Auto racing: France, Petty first members inducted into Hall
AP Auto Racing Writer
CHARLOTTE, N.C. — NASCAR founder Bill France Sr. and seven-time series champion Richard Petty have been inducted into the Hall of Fame.
France, who began as a promoter of beach racing in Daytona Beach, Fla., formed NASCAR in 1949 to create a governing body for American auto racing. Regarded as one of the most influential figures in motorsports, he ruled NASCAR from its first race in 1949 through his 1972 retirement.
"No one, and I mean no one, deserves to be in the Hall of Fame more than Bill France Sr.," said John Cassidy, NASCAR's longtime legal counsel, who used a story of their first meeting in Washington, D.C., to induct France.
"He explained to me that NASCAR was created to bring order to the sport.
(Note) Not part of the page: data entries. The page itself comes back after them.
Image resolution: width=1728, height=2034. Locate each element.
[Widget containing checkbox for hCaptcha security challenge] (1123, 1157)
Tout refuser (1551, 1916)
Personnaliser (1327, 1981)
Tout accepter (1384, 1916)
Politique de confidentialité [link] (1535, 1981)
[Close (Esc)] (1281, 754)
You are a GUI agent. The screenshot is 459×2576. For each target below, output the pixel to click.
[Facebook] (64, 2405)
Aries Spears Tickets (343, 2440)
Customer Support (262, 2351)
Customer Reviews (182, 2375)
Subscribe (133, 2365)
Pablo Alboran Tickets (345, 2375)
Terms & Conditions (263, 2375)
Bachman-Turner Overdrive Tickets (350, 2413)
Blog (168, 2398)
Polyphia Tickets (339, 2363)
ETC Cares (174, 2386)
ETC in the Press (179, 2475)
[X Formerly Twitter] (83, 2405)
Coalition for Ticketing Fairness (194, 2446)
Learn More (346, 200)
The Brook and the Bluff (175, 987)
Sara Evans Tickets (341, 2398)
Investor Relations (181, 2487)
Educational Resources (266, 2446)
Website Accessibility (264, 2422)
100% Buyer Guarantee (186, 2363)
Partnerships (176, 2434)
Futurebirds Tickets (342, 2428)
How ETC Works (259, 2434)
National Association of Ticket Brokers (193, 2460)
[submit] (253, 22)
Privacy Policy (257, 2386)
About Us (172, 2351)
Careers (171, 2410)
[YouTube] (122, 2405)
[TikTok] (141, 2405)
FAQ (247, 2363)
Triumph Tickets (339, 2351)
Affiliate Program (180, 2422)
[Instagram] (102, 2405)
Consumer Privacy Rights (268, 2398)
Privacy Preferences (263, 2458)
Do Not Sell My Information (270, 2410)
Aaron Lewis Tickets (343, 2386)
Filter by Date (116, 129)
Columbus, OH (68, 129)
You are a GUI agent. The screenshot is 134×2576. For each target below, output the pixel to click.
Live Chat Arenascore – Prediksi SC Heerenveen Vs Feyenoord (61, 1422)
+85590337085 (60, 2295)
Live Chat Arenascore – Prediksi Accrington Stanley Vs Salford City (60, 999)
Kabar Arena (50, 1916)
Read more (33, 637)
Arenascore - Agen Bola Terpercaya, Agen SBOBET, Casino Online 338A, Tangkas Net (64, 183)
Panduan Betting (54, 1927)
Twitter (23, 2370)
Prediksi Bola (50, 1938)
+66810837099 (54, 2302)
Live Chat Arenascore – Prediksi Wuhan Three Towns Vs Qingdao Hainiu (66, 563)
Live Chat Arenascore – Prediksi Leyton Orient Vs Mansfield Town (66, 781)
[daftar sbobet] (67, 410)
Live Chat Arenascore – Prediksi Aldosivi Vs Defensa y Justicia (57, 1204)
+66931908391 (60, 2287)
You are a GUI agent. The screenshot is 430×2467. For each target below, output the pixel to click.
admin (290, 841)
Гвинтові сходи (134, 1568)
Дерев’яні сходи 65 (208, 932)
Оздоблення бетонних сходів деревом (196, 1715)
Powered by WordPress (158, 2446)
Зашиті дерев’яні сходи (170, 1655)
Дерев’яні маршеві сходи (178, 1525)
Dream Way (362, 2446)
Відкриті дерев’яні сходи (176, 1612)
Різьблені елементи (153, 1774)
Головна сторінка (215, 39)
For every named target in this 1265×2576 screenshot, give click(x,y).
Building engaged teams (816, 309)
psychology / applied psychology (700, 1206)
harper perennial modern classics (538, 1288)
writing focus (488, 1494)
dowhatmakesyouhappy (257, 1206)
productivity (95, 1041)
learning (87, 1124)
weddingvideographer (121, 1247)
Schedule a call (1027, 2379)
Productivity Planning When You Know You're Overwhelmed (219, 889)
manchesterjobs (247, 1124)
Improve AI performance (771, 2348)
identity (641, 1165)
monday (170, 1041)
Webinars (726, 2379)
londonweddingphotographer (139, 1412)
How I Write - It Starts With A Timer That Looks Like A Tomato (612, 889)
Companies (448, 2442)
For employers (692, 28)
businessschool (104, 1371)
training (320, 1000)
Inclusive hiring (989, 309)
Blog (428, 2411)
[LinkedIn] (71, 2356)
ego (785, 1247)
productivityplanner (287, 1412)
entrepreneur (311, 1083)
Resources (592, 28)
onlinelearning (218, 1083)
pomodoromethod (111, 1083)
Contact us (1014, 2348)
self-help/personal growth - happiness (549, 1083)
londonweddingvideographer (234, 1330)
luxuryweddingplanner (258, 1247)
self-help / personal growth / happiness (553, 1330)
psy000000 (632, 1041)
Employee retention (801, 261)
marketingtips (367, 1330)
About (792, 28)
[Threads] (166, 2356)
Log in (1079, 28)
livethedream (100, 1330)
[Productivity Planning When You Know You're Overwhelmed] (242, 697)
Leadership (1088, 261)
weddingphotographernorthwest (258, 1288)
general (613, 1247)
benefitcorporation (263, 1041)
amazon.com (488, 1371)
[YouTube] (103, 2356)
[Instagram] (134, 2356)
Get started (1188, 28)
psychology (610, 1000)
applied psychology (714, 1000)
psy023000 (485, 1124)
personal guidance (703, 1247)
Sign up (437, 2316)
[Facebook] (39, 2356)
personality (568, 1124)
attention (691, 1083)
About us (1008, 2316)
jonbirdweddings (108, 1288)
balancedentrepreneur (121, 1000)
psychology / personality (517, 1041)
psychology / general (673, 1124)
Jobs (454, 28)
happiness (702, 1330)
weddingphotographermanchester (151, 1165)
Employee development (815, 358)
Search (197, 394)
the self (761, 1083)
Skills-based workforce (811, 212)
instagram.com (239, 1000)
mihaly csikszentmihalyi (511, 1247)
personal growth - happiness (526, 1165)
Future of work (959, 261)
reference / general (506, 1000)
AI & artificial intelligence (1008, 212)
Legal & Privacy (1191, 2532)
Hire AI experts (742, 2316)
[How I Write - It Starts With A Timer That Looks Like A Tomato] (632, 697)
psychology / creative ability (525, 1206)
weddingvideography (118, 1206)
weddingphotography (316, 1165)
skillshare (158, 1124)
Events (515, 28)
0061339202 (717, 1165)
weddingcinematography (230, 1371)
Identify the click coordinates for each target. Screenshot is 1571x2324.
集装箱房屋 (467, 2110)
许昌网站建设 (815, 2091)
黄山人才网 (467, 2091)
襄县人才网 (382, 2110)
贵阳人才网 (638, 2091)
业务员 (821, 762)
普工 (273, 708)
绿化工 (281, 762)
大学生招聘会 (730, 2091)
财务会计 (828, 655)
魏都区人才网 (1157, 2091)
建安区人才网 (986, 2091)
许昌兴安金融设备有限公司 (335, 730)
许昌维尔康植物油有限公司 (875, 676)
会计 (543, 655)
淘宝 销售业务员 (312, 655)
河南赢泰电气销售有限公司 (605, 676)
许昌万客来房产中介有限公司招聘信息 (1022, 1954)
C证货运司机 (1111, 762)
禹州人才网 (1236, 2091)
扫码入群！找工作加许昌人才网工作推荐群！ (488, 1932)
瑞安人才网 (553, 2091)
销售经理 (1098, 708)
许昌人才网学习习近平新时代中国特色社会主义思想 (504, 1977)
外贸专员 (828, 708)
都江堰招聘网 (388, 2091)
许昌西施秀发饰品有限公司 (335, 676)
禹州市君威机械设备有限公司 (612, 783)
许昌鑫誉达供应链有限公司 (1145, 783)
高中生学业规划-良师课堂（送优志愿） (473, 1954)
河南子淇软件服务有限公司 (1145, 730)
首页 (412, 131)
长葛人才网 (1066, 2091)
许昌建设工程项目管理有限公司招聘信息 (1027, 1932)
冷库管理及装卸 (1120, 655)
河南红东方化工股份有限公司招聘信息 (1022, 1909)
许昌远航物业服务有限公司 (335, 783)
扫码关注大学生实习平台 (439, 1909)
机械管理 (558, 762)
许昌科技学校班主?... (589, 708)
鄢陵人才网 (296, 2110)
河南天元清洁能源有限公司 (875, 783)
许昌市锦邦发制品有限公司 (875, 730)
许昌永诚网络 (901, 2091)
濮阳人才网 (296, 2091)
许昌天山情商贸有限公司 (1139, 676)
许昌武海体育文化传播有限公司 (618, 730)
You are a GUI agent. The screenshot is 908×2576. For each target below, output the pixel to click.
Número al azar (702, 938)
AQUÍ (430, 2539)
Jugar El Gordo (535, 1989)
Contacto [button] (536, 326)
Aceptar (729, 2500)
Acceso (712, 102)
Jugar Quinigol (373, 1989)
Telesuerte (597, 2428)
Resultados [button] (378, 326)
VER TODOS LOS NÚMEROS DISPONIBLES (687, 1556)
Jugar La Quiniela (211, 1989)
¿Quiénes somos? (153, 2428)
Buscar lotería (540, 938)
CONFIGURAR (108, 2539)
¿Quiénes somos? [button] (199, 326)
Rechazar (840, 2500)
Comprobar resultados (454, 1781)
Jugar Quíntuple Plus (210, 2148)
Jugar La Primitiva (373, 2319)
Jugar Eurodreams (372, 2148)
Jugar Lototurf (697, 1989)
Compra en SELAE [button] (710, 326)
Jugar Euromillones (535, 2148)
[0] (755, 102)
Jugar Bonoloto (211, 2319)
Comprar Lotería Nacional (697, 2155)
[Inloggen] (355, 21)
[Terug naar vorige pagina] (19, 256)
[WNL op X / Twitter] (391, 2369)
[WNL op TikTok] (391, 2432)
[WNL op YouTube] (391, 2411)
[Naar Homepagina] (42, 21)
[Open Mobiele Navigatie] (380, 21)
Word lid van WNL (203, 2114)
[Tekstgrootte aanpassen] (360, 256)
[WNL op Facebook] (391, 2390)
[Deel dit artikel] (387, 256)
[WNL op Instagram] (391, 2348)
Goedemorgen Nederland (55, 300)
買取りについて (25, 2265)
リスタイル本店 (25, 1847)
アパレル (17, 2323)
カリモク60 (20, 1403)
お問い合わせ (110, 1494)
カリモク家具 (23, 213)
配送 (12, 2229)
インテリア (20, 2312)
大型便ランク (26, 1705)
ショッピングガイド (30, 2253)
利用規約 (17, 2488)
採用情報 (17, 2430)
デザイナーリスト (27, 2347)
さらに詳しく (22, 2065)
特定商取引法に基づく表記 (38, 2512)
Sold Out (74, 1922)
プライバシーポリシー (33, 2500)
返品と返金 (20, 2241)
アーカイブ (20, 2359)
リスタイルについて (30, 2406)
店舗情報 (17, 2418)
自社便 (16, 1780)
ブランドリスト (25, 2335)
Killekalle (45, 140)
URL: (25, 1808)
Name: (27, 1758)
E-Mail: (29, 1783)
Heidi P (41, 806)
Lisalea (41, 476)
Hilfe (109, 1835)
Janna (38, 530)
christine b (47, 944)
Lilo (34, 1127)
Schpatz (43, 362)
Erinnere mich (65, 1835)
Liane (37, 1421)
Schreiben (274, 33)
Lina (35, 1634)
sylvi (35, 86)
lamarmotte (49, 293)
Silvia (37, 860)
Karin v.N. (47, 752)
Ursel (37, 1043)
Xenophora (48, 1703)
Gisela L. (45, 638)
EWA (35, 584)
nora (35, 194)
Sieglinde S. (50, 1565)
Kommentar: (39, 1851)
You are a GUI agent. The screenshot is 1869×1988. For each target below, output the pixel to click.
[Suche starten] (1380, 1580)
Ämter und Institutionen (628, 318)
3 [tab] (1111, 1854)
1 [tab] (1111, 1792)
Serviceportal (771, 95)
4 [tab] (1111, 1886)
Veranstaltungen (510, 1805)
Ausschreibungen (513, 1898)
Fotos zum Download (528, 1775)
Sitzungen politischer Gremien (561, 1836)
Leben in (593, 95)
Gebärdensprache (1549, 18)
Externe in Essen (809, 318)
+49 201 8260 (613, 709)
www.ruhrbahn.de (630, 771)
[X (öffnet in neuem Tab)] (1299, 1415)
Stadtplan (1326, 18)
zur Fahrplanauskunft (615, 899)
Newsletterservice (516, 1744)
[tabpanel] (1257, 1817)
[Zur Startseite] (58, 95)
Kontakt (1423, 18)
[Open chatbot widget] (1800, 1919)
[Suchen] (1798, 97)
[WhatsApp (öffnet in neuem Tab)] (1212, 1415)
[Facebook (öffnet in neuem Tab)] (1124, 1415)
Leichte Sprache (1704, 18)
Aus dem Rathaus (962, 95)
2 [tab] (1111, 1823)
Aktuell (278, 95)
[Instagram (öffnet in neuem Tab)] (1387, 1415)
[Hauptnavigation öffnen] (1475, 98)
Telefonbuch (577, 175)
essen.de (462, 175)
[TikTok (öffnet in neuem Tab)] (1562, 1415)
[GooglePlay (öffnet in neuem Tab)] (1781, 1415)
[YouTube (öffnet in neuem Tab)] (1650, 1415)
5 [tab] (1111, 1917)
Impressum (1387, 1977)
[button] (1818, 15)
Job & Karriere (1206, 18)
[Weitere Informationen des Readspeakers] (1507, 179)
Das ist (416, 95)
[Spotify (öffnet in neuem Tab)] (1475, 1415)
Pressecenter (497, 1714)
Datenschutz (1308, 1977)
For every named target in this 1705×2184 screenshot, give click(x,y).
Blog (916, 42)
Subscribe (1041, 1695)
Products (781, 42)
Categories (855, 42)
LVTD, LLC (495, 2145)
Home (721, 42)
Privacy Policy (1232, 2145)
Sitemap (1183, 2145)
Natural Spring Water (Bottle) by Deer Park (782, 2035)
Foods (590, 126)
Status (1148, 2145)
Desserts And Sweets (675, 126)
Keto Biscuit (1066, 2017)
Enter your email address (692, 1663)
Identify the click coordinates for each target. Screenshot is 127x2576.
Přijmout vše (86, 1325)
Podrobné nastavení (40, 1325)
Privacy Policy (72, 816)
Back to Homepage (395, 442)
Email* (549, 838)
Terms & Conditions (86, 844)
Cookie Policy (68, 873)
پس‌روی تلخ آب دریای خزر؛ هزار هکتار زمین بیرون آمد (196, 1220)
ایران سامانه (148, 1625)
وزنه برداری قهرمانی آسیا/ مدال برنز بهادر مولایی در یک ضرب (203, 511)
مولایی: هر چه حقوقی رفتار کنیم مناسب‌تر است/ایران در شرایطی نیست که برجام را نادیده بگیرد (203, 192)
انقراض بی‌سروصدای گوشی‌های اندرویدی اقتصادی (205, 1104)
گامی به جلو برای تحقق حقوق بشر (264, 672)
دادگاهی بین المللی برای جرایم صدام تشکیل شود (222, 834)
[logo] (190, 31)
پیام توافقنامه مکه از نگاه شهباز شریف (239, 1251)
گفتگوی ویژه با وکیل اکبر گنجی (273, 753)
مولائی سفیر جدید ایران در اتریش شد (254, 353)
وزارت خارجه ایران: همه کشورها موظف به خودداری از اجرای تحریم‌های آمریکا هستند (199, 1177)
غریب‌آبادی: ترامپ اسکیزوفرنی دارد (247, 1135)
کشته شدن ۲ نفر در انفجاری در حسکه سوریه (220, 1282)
He emphasized to me that there would come a day when NASCAR and stock car racing and the NASCAR tradition would become a nationally recognized professional sport. I witnessed firsthand the growth ... to a level of acceptance that goes well beyond Bill Sr.'s wildest dreams."
France's acceptance speech was made by his son, Jim, who said his father would be proud of NASCAR and "he would be proud of this Hall of Fame."
Jim France then donated his father's induction ring back to the Hall of Fame for display in the $195 million facility that opened May 11.
Petty, known as "The King," was the second inductee of the five-member class to be inducted. Clad in his trademark cowboy hat and dark black sunglasses, he was inducted by his son, Kyle, who called him "the biggest fan of the sport who ever lived."
The King deflected attention to his accomplishments in his speech, preferring to praise his parents, his family, the Frances, his team, media and fans.
"I never did anything by myself," said Petty, NASCAR's all-time winningest driver with 200 victories, who closed with "I guess I'm going to be like Gomer Pyle. Thank you. Thank you. Thank you."